Georgia to Swear In New President as Opposition Calls Protests

(Bloomberg) -- Georgia’s first woman president took office on Sunday after a rancorous vote that triggered allegations of election fraud from the losing candidate.

French-born Salome Zurabishvili, an ex-Georgian foreign minister, was sworn in as the Caucasus republic’s fifth president at a ceremony at a former royal residence in the eastern city of Telavi, about 95 kilometers (59 miles) from the capital, Tbilisi. Her defeated opponent, Grigol Vashadze, and thousands of protesters were denied entry to the city where the ceremony was held.

“They have stolen our vote, they have stolen our will and now they blocked our ways to Telavi,” Vashadze told reporters. “Nothing is left to our constitutional rights.”

Georgia to Swear In New President as Opposition Calls Protests

Georgia’s central election commission approved final results of the Nov. 28 vote on Friday, showing that Zurabishvili beat Vashadze by 59.5 percent to 40.5 percent in the country’s first-ever runoff for the presidency. She was backed by the ruling Georgian Dream party of Bidzina Ivanishvili, the country’s richest man, while Vashadze represented an opposition coalition led by the United National Movement of former President Mikheil Saakashvili.

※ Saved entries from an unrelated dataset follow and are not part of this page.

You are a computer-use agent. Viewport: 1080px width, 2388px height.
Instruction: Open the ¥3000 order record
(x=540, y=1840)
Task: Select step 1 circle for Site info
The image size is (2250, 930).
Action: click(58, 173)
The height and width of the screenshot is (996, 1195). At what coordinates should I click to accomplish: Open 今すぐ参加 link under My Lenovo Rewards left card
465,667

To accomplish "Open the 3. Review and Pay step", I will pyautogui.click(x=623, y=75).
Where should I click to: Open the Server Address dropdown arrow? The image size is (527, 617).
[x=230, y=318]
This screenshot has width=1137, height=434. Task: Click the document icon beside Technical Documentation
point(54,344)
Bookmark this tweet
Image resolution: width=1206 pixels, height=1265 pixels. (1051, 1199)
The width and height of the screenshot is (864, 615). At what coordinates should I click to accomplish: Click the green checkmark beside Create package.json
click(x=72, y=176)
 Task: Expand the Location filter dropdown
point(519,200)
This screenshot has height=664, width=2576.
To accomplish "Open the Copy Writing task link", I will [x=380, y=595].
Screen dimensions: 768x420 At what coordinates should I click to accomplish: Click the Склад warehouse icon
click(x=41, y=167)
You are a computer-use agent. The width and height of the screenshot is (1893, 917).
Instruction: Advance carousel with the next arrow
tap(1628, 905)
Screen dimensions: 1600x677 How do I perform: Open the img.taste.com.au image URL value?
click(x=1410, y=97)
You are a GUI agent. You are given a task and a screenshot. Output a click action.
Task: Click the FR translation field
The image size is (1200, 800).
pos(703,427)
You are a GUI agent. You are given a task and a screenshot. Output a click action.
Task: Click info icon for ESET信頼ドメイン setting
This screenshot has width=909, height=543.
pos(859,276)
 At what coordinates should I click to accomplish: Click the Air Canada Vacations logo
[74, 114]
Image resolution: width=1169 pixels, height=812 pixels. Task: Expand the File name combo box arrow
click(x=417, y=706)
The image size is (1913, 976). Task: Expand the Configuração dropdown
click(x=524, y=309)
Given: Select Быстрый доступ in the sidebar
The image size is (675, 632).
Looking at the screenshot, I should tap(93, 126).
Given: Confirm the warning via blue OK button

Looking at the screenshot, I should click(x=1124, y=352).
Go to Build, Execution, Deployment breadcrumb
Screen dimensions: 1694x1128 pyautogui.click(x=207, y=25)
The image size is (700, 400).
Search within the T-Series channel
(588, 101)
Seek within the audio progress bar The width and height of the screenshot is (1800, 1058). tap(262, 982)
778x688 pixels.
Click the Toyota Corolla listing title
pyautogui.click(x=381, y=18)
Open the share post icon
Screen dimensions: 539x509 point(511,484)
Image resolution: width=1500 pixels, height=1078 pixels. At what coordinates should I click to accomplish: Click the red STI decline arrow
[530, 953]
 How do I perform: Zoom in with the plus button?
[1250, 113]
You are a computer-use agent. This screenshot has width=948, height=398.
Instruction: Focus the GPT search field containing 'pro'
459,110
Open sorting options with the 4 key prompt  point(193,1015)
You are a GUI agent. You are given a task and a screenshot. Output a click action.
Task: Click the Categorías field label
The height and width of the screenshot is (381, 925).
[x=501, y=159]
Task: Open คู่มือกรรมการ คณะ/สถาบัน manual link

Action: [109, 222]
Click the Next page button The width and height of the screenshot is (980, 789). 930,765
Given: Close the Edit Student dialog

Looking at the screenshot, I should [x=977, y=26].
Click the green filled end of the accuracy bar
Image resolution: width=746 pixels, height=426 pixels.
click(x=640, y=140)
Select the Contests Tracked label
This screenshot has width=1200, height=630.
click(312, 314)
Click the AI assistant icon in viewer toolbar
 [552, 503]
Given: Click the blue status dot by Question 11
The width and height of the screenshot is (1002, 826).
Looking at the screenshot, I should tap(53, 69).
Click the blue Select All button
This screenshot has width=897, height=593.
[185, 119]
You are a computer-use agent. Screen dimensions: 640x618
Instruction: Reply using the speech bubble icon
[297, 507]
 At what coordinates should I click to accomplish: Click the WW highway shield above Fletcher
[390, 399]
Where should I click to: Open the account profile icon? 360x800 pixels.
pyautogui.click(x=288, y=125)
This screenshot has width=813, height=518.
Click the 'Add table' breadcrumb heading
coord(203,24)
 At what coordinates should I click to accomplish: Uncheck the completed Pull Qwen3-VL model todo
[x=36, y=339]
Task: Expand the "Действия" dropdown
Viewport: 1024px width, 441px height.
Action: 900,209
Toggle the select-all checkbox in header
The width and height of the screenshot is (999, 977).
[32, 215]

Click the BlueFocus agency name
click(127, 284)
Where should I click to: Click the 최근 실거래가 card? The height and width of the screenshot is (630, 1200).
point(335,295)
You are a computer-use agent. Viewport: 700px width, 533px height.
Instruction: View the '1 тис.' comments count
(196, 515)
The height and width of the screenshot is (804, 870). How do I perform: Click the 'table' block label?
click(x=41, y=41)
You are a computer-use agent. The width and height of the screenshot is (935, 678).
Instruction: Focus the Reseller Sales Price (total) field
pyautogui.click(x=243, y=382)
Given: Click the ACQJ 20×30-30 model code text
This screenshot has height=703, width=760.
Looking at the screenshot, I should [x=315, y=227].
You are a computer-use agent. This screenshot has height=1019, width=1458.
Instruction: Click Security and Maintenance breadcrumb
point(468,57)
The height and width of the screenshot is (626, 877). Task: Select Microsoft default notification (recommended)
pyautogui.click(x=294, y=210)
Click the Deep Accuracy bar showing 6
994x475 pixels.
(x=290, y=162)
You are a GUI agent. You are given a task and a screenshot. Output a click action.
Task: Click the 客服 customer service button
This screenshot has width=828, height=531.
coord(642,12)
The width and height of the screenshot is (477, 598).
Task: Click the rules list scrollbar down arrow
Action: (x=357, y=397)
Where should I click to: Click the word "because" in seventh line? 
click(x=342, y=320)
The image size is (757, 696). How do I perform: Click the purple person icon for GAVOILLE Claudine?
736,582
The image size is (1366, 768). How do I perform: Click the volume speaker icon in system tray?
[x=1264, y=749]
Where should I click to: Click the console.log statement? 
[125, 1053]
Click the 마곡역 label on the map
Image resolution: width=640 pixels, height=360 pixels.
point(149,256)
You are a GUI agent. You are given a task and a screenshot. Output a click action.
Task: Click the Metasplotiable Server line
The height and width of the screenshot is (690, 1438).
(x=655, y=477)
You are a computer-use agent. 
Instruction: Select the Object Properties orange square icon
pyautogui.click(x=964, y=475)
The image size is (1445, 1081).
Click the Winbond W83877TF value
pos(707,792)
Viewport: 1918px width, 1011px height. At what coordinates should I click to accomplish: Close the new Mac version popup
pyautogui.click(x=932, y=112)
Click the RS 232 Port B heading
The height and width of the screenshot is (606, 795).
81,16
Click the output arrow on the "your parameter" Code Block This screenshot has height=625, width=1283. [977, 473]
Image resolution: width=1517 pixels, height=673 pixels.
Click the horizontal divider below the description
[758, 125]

The elections were well run, though “one side enjoyed an undue advantage,” international observers led by the Organization for Security and Cooperation in Europe reported Nov. 29. Initiatives such as the announcement of debt relief for 600,000 people by a financial institution linked to Ivanishvili, and the involvement of senior government officials in the campaign “continued to blur the line between the state and party,” according to the report.

Zurabishvili, 66, who’s the first woman elected as president in any former Soviet republic outside the Baltic states, will serve a six-year term.

“Every president of Georgia has laid an important brick in the development of Georgia," Zurabishvili said in her speech. “I promise to be everyone’s president and serve the term under the constitution as the president to unite people."

Telavi was chosen for the inauguration because most of its residents didn’t vote for her and “I want to show that I will be the president of each Georgian citizen,” she told reporters Dec. 5.

The bitterly fought contest was the last direct election for the largely ceremonial post, under constitutional changes approved last year that completed Georgia’s shift to a parliamentary system of government. In 2024, the president will be chosen by a 300-member electoral college made up of members of parliament and local government representatives.